Open AccessEvaluating Expression of the STAG1 Gene as a Potential Breast Cancer Biomarker
Author(s) -
Inam Jasim Lafta,
Bassam K. Kudhair,
Oluyinka A. Iyiola,
Emad A. Ahmed,
Ta-Chung Chou
Publication year - 2021
Publication title -
the iraqi journal of veterinary medicine/al-maǧallaẗ al-ṭibbiyyaẗ al-bayṭariyyaẗ al-’irāqiyyaẗ
Language(s) - English
Resource type - Journals
eISSN - 2410-7409
pISSN - 1609-5693
DOI - 10.30539/ijvm.v45i2.1255
Subject(s) - biology , breast cancer , gene , gene expression , complementary dna , biomarker , cancer , orfs , microbiology and biotechnology , open reading frame , genetics , cancer research , computational biology , peptide sequence
STAG proteins, which are part of the cohesin complex and encoded by the STAG genes, are known as Irr1/Scc3 in yeast and as SA/STAG/stromalin in mammals.
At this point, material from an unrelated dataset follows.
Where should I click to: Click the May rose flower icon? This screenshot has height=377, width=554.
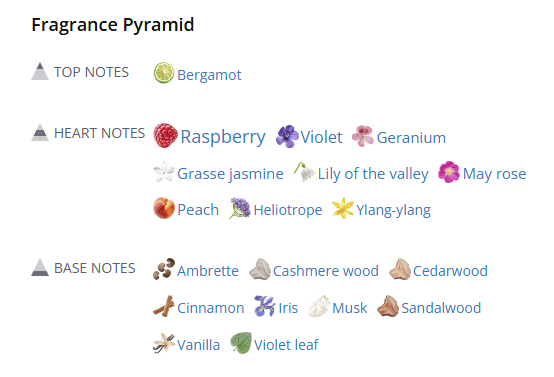[449, 172]
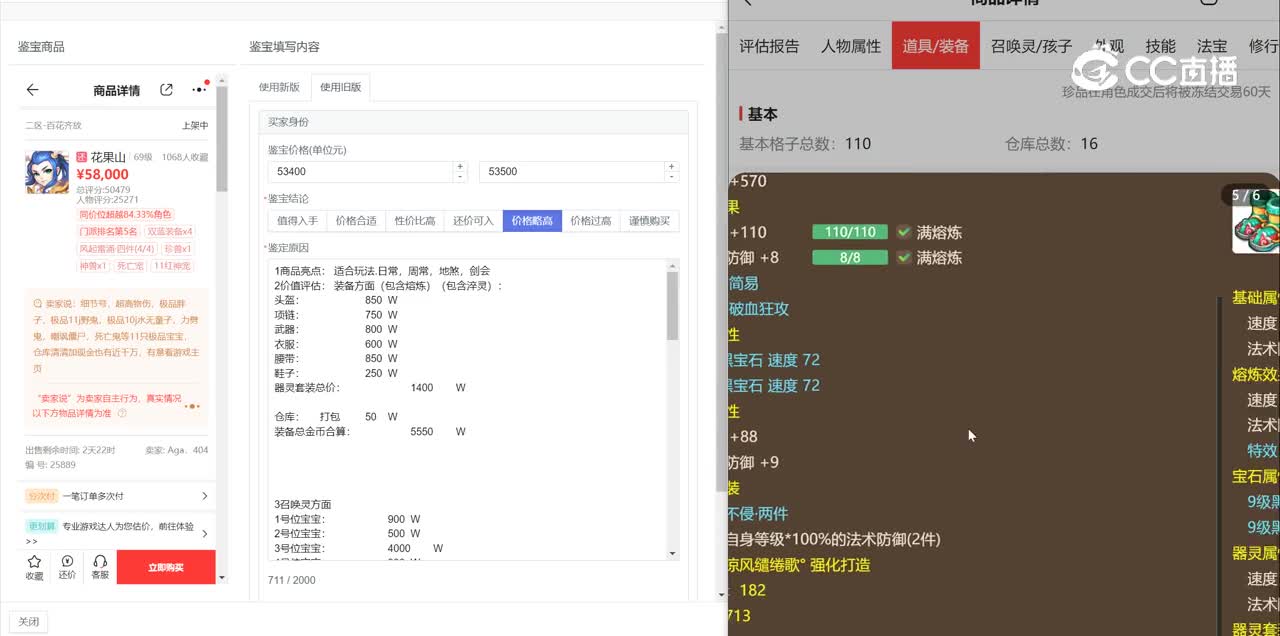This screenshot has height=636, width=1280.
Task: Switch to the 使用新版 tab
Action: point(279,87)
There are more variants as there are alternate splice sites, maybe three open reading frames (ORFs) code for three main proteins, including: SA1 (STAG1), SA2 (STAG2) and SA3 (STAG3). The cohesin protein complex has various essential roles in eukaryotic cell biology. This study compared the expression of the STAG1 gene in four different breast cancer cell lines, including: MCF-7, T-47D, MDA-MB-468, and MDA-MB-231 and normal breast tissue. RNA was extracted from these cell lines and mRNA was converted to cDNA, and then expression of the STAG1 gene was quantified by three sets of specific primer pairs using Real Time-quantitative PCR (RT-qPCR). The findings show significantly different over-expression of STAG1 in these cancer cell lines in comparison with the normal tissue, and the cell lines were different in their expression levels. In conclusion, the STAG1 gene can be postulated as a candidate breast cancer biomarker that needs to be further evaluated in breast tumor biopsies.